As a limitation of our current pilot study, we used a convenience sample of study volunteers, resulting in almost all female patients being recruited. Future studies should be designed to recruit both a larger and more diverse population, as well as to identify patient subpopulations (e.g., patients with a GERD history) that may be “at risk” for extended exposure to various pH hypopharyngeal environments. Our study was underpowered to detect a statistical difference across patient sub-groups.
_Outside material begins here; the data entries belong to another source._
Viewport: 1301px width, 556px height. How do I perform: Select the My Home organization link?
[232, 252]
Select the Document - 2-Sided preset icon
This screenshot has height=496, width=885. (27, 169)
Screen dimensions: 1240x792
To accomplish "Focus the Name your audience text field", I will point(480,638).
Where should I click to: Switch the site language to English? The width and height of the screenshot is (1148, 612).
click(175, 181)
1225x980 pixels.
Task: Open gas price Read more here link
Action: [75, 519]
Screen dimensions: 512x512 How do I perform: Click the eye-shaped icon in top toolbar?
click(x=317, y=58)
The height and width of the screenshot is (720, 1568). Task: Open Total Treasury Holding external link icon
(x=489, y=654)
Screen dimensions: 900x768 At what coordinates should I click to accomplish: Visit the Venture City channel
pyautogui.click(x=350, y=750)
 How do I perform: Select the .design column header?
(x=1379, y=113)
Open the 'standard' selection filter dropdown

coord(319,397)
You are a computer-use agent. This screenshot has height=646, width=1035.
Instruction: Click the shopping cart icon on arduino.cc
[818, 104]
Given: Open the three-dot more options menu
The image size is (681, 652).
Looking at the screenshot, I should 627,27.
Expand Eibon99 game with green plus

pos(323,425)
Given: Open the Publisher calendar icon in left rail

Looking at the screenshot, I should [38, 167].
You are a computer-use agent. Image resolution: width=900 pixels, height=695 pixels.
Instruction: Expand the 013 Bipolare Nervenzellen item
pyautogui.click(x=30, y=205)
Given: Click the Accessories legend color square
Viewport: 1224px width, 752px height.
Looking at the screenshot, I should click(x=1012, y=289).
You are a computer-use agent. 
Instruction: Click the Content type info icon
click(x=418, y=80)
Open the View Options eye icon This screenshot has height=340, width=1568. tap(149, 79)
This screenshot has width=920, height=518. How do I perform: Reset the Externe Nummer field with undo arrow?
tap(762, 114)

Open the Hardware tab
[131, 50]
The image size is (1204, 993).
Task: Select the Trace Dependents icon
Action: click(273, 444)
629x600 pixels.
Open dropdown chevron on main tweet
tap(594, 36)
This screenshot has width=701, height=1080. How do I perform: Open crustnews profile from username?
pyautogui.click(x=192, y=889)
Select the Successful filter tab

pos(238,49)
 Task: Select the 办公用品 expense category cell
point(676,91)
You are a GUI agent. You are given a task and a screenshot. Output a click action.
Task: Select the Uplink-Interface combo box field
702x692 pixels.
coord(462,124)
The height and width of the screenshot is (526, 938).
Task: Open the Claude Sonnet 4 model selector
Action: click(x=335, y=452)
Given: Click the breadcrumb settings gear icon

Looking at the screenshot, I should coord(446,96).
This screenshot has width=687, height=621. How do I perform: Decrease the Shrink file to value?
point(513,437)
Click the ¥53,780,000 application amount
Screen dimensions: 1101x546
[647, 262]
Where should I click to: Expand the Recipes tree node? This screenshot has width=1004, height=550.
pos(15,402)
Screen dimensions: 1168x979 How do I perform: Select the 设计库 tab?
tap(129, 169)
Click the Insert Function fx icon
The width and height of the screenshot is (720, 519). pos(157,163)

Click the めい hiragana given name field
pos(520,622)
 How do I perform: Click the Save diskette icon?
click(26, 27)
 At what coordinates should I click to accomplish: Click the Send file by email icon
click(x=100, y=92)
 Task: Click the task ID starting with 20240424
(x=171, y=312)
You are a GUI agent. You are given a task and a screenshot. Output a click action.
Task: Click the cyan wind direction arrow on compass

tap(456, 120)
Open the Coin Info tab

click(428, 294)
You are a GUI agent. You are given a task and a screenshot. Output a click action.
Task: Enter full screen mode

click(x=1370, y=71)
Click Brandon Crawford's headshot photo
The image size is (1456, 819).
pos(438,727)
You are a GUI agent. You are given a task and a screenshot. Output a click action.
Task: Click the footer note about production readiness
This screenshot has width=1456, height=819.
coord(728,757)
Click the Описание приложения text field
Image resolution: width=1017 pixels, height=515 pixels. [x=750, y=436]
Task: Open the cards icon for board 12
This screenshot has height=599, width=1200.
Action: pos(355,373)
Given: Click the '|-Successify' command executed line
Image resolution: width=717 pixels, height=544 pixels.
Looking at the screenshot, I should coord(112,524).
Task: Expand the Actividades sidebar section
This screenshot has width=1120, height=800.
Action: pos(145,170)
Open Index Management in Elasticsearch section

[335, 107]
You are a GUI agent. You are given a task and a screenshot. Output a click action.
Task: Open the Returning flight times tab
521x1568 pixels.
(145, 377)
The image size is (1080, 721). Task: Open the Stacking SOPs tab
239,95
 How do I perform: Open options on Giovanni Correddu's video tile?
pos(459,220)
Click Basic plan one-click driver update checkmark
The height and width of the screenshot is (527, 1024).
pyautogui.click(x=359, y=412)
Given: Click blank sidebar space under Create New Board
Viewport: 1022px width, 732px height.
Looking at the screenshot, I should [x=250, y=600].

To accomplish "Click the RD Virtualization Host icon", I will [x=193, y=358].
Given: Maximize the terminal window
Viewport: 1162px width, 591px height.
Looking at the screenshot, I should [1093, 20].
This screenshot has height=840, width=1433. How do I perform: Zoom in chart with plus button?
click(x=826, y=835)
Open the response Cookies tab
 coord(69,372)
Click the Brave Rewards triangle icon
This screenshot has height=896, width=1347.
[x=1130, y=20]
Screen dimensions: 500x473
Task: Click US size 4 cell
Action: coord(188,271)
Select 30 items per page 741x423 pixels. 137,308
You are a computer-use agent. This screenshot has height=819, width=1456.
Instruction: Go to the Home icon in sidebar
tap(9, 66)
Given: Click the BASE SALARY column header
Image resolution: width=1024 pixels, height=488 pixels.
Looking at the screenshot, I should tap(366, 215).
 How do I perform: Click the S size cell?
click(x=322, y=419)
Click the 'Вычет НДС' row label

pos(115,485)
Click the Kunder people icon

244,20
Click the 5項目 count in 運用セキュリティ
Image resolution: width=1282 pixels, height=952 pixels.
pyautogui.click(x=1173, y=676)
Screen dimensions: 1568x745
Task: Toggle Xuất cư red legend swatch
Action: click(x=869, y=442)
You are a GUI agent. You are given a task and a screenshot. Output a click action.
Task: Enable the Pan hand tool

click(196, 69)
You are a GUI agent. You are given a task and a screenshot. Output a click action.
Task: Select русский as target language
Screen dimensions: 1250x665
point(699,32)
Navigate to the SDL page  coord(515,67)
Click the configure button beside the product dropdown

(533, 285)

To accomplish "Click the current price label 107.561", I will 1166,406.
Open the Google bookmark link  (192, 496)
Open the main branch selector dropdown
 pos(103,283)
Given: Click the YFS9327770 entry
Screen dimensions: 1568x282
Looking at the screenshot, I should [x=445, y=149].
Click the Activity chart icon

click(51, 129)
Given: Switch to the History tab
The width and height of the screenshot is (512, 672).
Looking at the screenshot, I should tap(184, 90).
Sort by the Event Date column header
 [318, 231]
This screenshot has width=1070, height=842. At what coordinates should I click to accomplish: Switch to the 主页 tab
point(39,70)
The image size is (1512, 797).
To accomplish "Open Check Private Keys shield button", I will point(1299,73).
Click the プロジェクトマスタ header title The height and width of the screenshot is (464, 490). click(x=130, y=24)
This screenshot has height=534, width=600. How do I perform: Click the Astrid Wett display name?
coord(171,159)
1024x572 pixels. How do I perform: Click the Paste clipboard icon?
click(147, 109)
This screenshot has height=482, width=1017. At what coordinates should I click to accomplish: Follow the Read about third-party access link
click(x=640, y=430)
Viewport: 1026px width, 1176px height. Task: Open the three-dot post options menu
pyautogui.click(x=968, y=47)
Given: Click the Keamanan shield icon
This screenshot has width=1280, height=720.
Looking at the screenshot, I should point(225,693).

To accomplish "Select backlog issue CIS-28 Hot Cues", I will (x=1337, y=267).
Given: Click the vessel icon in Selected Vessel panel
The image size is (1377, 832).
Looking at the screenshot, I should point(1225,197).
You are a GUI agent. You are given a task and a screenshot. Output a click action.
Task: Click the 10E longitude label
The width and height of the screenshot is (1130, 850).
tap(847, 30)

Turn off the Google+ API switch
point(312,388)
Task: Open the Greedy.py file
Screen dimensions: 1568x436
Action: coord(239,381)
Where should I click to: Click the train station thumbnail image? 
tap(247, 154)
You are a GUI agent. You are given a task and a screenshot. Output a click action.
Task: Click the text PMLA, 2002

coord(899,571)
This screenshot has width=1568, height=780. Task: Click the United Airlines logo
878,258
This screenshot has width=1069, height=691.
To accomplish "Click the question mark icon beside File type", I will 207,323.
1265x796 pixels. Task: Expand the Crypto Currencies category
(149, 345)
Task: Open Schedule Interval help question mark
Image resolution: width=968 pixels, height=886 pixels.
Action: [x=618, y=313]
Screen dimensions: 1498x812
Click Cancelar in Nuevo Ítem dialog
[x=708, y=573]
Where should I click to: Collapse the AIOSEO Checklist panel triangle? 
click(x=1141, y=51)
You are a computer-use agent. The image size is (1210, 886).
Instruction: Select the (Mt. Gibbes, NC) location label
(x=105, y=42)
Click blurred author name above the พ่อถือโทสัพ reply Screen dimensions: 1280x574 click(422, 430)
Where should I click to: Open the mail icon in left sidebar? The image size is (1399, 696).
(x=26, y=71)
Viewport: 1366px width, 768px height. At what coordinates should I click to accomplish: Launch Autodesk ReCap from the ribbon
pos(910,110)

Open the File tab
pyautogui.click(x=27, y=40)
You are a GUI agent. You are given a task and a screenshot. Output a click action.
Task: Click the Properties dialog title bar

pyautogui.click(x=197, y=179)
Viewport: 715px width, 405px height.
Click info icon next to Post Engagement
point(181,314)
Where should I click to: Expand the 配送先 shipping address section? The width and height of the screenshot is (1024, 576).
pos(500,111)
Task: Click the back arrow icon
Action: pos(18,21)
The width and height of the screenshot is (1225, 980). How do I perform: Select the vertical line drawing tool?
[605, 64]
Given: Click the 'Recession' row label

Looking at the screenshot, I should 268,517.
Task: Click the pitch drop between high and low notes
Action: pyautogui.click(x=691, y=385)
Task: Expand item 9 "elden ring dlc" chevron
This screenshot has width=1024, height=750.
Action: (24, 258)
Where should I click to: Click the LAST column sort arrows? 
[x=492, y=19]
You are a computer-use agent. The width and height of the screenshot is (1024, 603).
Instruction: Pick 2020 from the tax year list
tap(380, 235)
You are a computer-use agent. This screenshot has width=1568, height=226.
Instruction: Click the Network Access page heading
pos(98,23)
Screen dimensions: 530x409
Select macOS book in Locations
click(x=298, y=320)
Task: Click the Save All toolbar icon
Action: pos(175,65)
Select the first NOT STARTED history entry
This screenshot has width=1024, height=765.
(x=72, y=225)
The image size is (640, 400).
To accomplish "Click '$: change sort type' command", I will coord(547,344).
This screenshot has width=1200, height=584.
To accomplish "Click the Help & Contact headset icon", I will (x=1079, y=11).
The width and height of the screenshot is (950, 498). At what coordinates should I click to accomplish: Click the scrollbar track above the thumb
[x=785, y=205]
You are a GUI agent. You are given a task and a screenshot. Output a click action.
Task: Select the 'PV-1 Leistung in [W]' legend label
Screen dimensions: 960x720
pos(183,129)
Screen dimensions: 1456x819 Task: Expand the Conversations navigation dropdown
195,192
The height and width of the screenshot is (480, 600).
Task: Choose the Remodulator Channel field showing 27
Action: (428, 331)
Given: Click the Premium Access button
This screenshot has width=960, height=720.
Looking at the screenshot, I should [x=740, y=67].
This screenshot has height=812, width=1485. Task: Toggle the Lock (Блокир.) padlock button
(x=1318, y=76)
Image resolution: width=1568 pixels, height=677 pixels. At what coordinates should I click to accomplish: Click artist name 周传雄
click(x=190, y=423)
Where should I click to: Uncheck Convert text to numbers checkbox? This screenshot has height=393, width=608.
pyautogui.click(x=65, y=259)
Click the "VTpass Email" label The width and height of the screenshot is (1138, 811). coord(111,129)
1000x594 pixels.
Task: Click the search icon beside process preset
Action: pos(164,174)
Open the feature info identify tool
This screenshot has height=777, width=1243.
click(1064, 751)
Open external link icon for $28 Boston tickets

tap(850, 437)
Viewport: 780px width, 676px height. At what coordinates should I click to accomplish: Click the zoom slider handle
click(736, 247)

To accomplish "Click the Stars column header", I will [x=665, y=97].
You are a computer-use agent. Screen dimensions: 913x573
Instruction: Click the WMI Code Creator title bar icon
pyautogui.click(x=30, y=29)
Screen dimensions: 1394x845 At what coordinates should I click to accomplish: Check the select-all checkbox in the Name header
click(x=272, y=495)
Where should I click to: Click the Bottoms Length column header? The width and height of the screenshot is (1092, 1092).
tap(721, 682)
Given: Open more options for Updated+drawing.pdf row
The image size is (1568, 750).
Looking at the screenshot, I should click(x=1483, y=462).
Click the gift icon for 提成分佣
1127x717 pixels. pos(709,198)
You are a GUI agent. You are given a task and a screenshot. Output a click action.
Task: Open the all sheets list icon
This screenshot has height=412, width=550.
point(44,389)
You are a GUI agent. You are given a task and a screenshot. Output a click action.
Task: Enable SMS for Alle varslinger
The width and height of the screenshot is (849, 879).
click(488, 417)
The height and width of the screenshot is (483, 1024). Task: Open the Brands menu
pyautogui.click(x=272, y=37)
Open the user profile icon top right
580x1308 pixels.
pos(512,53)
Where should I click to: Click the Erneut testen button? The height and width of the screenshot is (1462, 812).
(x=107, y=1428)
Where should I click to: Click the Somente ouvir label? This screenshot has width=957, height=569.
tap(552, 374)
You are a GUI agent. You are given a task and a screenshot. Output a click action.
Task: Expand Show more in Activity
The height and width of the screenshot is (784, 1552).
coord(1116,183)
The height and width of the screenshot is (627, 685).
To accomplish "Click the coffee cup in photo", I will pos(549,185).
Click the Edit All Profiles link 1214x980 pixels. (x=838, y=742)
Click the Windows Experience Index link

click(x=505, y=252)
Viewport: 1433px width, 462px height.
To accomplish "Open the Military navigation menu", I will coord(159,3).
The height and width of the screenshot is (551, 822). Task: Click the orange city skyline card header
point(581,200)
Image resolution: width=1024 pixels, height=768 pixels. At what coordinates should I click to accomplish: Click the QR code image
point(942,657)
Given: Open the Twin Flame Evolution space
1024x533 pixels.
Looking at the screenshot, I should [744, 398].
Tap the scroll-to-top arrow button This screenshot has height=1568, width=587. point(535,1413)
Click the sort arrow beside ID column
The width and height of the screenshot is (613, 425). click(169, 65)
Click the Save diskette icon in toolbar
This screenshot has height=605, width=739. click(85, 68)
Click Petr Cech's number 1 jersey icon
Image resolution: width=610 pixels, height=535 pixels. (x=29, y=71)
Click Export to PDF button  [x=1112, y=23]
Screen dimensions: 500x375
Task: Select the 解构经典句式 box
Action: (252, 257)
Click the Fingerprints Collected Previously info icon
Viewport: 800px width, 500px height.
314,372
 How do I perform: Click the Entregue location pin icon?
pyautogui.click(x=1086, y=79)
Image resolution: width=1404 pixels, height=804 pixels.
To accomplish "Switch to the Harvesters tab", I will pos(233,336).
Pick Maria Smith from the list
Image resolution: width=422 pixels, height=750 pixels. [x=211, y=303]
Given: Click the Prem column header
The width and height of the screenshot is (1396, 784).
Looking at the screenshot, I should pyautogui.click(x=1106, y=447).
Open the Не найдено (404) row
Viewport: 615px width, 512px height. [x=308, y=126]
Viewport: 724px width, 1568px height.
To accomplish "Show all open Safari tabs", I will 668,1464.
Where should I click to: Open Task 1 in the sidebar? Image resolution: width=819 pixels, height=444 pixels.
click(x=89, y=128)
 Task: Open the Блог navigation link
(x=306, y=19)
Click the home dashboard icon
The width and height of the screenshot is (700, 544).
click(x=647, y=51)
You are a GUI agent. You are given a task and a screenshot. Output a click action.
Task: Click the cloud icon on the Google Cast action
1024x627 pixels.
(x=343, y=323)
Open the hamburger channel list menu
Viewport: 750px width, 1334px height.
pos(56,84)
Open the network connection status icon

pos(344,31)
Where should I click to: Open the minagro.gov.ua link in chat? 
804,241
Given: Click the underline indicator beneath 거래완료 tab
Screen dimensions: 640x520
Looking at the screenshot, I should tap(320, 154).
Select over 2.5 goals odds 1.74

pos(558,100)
The range of pH values recorded throughout the study was surprisingly broad. The stomach secretes acid at a pH of 1.5 to 2.0 and exhaled breath condensate has been found to have a pH range of 4-6 depending on disease state [23,24]. Correlative data utilizing multichannel intraluminal pH monitoring, impedance and other technologies will need to be performed to better understand the etiology of the pH fluctuations. Future studies will also need to include preand post-procedural laryngeal evaluations such as laryngoscopy, more extensive patient-reported outcome measures and objective measure of voice such acoustic analysis. Extending observations to intensive care settings, the role that various hypo pharyngeal pH environments may play in prolonged intubation (and re-intubation) clinical outcomes and resource utilization should also be explored.

Our pilot study documented a surprisingly wide range and dynamic pH environment during general endotracheal tube anesthesia. The Restech pH-Dx test appears to be a safe, simple to use tool that can be considered to support future investigations. The reasons for the unanticipated variability in the frequency and duration of low pH exposure during ET-related surgical procedures need to be elucidated. It is unclear what role various pH environments may play in the pathogenesis of laryngotracheal morbidity or voice-related performance challenges arising post-ET surgery. As this study has raised important questions regarding potential for laryngeal damage during routine surgical procedures, further research appears warranted to better understand the clinical significance of these preliminary findings.